Learn to Get Burned: Overcoming Your Fear of Rejection

If you are serious about this writing thing, you are going to have to show your writing to people. Stop being precious about it. Stop being scared of rejection. Every writer gets rejected. Deal with it.

Burn Baby Burn Photo Courtesy of Brenna Richardson © 2013

Burn Baby Burn
Photo Courtesy of Brenna Richardson © 2013

Here’s how:


Rejection is toughest to take when you are getting started. You are probably already doubting your writing abilities anyway. Make it easy on yourself by showing your writing to family and friends who will love you in spite of the poor quality of your writing. Take their comments or suggestions with a grain of salt.
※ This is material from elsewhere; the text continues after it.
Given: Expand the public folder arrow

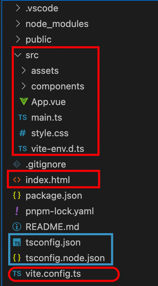Looking at the screenshot, I should click(x=18, y=39).
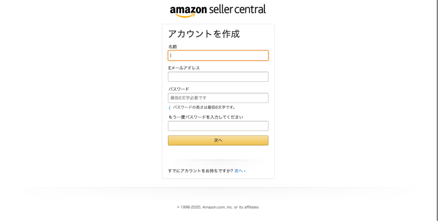The image size is (438, 221).
Task: Click the © 1996-2020 year text in the footer
Action: point(189,207)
Next you need to find some non-friend fellow writers. This can be done fairly easily through twitter, by attending a writing class, or by going to a writing conference. You want to find people whose writing you enjoy, or who are clearly way better than you are. No sense in having a critique group full of people who don’t know what they’re doing.

Meet these people on a semi-regular basis. Establish upfront that you are going to tell each other the truth, the whole truth, and nothing but the truth. If their work sucks, tell them. If you like it, likewise. It’s a waste of time trying to make everyone feel good. Be polite, but honest. No one will improve if they’re getting lied to.

I personally believe there is wisdom in multiple counselors. If someone brings up a problem in your manuscript that you agree with, then go ahead and change it. If you aren’t sure if it’s really a problem, ask if other people agree with the analysis. If so, change it. If not, your call. If you firmly believe the other person is wrong, don’t change anything. This is your baby. You have to be self-aware enough that you can take criticism, but not so wishy washy that you take everyone’s comments as gospel. Be deliberate and discriminating at the same time.


Once your manuscript is polished and ready to sing you need to start sending it to people who have the power to transform your story from a Microsoft Word Document into a real live book. It’s easy for your critique group to become a new safe, comfortable place. Don’t let it. Make a list of agents who represent similar works in your genre. Go to their websites, find out what their submission criteria are, follow them to the letter. Over and over.

Assume that you will get rejections. You will. Inevitably. Make space in your brain for that fact. Submit. Submit. Submit. Your default position is that your work will be rejected. This makes it easier to take.  Eventually, though, someone will see the value in your work. Which will make all the work worth it.


Once your work has gone through the fire of a thousand revisions, and two thousand rejections, has been accepted, and published, your skin will be tougher, and you will be a better writer.

Which means you’re ready to start your next book.

So, how do you deal with rejection? Let me know in the comments. Also, if you liked this post, go ahead and click the +FOLLOW button on the bottom right of your screen. Thanks!


Joshua Rigsby is a writer, tea-drinker, and planet 9 enthusiast based in Southern California.


  1. Very interesting and timely.

    Truth be known, Josh, I’m not sure which stage I’m at from one week to the next! This week I’m flying. Last week I hated my work so much I wasn’t even crawling, lol. THAT is where the group becomes so important. That is, IF the members adhere to your advice and read/critique with an eye to pointing out the good AND the not-so-good. Honesty is the keyword.

    It was once said to me, actually to the class I was a member of, that critiquing helps not only the writer, but the one reviewing the work. That is where a thoughtful read is important. What is spectacular about this chapter? Not so spectacular? Etc. I have to think deeply about writing to answer those questions, and thus I can improve my writing by having done so.

    If I am afraid of constructive opinion, I shouldn’t really be writing.

  2. Joshua Rigsby (Post author)

    Completely true Patrick. A group can help to buoy you up when you are having a bad week. My wife always knows how good the critiques were by how much better I feel about my writing when i get back. Even when the critiques are severe, they can be encouraging at the same time. Also true: The act of critiquing does have a profound affect on the way I see my own writing too.